I've run into the same scenario involving Monad Transformers a few times now, and I'm looking for some "best-practice" advice.
Bear with the introduction, the issue itself is really simple:
Say you're given a list of inputs, and you want to convert them into some aggregated form while handling the possibility of invalid inputs. In code, we could have something like:
type Input = String
type ProcessedInput = String
type Output = S.Set ProcessedInput
data Error = InvalidFormat Input
| DuplicateInput ProcessedInput
processInput :: Input -> Maybe ProcessedInput
-- Useful later, not vital to the problem
ifM :: Monad m => m Bool -> m a -> m a -> m a
ifM cond t f = cond >>= \c -> if c then t else f
and we want something like:
buildInputs :: [Input] -> Either Error Output
I've found that it's normally nicer to compute this inside a little isolated monad transformer stack (StateT
around an Except
, so we can build up our result and handle errors when needed) instead of doing a bunch of maps and any
checks and aggregations.
So the question: Is it "better" to express this computation as acting on single inputs, or acting on the entire input? Bearing in mind that this is an entirely self-contained computation, it won't need to be used as a subcomputation anywhere else.
Using a "single-input" action requires some slightly unintuitive wrapping in buildInputs
:
buildInputs :: [Input] -> Either Error Output
buildInputs is = runExcept $ execStateT builder S.empty
where builder = sequence (map buildInputs' is)
buildInputs' :: Input -> StateT Output (Except Error) ()
buildInputs' i = case processInput i of
Nothing -> throwError (InvalidFormat i)
Just p -> ifM (gets $ S.member p)
(throwError $ DuplicateInput p)
(modify $ S.insert p)
Using a "whole-input" action gives a cleaner wrapper at the cost of a messier body:
buildInputs :: [Input] -> Either Error Output
buildInputs is = runExcept $ execStateT (buildInputs2' is) S.empty
buildInputs' :: [Input] -> StateT Output (Except Error) ()
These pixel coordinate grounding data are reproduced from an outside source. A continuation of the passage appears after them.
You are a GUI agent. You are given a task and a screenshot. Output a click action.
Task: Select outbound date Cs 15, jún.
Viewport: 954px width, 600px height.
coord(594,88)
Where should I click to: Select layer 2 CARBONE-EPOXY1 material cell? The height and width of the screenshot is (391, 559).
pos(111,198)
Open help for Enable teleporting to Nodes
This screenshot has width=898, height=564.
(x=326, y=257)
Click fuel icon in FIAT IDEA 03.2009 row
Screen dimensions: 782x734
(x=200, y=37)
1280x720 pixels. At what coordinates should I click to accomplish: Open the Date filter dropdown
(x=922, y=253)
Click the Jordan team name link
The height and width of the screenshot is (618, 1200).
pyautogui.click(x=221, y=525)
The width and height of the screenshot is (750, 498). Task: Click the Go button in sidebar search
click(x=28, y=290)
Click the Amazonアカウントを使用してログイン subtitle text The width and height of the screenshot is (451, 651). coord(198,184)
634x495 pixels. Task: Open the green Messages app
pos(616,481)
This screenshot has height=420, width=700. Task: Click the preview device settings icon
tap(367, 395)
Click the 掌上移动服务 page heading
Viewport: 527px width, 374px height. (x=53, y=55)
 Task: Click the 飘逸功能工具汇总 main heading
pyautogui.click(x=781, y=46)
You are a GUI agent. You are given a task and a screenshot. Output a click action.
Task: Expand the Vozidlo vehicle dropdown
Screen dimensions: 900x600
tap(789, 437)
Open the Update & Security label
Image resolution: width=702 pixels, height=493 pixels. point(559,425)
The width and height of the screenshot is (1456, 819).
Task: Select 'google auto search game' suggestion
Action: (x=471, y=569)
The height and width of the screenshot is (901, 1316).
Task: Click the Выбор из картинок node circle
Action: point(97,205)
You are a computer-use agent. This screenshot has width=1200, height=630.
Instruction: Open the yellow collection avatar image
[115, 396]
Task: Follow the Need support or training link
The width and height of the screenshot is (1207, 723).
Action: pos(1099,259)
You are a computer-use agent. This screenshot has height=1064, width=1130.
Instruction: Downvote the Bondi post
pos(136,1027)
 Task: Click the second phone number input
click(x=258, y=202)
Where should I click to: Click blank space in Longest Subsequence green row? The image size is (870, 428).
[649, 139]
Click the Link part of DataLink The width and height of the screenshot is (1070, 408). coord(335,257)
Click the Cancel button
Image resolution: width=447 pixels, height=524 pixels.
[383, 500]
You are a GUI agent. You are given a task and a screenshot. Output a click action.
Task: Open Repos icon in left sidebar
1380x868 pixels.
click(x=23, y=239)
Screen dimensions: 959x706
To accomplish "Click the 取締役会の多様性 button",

buildInputs' [] = return ()
buildInputs' (i:is) = case processInput i of
Nothing -> throwError (InvalidFormat i)
Just p -> do
ifM (gets $ S.member p)
(throwError $ DuplicateInput p)
(modify $ S.insert p)
buildInputs' is
Is there a best-practice convention for this sort of thing? Is there an entirely better way of doing this that I've missed?